##### Supplied material
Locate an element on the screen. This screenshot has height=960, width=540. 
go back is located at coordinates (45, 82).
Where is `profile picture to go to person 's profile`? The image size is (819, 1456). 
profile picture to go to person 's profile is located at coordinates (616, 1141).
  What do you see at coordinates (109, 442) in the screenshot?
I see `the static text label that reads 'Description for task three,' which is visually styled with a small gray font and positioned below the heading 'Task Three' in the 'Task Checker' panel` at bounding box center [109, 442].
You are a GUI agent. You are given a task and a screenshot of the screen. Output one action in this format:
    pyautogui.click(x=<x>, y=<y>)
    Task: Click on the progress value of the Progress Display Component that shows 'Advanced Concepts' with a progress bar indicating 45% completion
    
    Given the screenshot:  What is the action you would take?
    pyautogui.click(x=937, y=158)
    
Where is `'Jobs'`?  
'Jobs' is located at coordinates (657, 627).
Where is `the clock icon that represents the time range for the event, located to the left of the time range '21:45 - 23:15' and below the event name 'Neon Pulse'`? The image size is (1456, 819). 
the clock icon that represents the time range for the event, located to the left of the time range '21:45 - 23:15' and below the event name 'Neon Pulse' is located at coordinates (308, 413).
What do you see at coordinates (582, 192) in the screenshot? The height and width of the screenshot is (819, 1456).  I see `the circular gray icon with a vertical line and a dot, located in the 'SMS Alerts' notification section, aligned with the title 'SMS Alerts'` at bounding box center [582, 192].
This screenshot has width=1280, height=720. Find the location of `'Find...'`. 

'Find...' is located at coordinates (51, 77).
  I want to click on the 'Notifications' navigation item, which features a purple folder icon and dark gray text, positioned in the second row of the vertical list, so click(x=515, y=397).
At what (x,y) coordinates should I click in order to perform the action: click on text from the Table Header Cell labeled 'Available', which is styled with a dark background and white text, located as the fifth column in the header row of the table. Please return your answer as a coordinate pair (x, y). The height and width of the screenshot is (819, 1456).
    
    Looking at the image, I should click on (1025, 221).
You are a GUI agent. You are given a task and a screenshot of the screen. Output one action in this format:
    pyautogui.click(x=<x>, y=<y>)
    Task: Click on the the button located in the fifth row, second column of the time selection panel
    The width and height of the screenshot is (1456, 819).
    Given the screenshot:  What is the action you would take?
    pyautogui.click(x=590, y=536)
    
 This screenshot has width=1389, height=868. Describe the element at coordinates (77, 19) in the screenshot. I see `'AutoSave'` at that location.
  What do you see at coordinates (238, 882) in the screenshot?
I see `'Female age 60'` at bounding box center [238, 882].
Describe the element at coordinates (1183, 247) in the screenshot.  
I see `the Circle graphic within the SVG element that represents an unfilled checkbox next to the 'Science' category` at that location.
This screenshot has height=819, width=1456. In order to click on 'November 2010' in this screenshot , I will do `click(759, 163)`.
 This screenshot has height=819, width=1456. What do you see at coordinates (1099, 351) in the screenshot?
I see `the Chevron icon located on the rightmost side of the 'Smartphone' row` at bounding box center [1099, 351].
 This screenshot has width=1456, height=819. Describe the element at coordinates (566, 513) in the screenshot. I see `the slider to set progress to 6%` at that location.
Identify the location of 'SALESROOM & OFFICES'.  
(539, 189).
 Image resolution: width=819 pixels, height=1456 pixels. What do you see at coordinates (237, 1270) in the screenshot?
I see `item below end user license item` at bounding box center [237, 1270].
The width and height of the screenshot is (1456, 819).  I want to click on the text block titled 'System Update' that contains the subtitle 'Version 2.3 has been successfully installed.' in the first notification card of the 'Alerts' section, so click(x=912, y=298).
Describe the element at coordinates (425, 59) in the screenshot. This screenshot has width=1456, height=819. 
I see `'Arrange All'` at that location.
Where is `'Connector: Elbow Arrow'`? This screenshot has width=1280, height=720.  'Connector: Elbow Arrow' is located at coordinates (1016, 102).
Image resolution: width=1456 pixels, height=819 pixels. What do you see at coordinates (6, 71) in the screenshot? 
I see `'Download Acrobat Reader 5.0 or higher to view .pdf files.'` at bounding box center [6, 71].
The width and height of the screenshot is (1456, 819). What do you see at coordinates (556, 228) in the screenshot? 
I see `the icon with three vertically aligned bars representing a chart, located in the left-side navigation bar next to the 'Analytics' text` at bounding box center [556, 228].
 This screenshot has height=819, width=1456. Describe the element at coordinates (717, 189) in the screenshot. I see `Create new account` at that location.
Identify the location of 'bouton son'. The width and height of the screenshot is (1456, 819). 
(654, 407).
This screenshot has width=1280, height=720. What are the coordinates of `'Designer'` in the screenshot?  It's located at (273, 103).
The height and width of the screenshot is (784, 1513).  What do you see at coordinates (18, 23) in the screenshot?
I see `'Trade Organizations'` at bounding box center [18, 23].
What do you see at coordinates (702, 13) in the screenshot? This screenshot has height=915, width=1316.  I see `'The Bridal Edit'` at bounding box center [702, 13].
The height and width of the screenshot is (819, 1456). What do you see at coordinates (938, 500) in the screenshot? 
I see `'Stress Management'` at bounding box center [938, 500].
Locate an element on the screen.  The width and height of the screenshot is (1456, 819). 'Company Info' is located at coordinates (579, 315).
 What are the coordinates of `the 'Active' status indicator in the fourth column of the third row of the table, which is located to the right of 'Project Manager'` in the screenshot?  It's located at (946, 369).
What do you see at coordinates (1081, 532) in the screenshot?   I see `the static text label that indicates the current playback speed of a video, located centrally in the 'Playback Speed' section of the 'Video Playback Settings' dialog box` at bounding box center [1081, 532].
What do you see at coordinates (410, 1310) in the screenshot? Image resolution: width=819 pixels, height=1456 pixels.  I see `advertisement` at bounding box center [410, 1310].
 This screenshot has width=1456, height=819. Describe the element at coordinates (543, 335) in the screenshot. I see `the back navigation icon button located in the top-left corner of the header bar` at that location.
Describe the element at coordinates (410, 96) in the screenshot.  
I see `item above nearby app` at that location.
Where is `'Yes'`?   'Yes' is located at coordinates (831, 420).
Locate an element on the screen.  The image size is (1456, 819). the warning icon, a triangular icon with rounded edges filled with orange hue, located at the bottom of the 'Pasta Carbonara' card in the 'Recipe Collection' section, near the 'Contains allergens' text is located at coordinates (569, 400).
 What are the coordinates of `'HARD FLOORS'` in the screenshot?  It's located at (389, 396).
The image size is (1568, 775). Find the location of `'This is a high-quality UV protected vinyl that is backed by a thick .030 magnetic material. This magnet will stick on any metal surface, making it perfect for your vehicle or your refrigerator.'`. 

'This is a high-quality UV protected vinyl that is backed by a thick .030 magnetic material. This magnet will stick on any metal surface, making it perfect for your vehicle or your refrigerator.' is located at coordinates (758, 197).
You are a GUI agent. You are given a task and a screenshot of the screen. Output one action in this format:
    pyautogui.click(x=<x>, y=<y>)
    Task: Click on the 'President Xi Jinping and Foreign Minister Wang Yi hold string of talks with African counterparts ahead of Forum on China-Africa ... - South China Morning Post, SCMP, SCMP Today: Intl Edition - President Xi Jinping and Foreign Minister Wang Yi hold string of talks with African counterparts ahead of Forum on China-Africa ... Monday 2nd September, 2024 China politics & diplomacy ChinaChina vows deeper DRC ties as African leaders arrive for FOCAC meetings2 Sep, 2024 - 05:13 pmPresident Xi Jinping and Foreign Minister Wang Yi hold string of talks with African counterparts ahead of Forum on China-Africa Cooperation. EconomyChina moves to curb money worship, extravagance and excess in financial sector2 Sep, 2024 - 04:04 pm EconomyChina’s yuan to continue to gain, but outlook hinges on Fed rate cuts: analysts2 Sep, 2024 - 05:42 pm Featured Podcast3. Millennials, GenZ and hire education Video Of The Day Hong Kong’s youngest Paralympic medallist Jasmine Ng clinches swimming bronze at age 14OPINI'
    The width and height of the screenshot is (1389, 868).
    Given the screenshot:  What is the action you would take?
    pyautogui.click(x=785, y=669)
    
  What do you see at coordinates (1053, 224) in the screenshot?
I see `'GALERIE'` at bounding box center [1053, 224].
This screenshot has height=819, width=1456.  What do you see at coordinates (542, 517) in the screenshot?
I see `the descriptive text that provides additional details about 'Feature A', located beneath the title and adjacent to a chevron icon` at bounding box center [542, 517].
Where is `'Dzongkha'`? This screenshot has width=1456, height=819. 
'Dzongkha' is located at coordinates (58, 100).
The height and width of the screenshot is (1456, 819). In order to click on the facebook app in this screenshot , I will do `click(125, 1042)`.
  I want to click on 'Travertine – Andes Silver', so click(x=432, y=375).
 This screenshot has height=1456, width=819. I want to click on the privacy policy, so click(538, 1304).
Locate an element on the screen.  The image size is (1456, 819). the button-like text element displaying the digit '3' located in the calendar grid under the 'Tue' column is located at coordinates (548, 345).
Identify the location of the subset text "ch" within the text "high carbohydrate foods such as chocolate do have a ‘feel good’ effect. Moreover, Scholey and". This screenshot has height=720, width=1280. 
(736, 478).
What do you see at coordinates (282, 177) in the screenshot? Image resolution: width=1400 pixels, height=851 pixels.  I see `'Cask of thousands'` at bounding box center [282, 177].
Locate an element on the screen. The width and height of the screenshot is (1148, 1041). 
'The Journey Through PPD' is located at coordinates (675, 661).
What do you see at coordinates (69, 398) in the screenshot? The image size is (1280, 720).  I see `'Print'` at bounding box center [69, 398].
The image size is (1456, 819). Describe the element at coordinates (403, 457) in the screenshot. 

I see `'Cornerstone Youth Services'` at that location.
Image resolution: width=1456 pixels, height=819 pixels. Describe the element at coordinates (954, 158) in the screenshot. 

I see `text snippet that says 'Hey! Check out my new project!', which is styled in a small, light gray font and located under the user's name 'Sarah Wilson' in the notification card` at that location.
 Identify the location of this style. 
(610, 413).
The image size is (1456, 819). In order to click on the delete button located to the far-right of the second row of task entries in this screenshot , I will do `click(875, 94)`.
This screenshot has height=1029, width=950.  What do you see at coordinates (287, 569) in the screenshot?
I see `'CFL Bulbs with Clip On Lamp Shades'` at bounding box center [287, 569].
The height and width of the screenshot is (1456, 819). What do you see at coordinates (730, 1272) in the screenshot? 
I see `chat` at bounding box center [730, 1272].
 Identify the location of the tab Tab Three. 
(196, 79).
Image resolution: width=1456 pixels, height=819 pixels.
##########
(Instructions for the task): Quote the material above word for word, everything from the line containing "Identify the location of 'bouton" down to the line containing "This screenshot has width=1280, height=720. What", both of those lines included.

(Exercise result):
Identify the location of 'bouton son'. The width and height of the screenshot is (1456, 819). 
(654, 407).
This screenshot has width=1280, height=720. What are the coordinates of `'Designer'` in the screenshot?  It's located at (273, 103).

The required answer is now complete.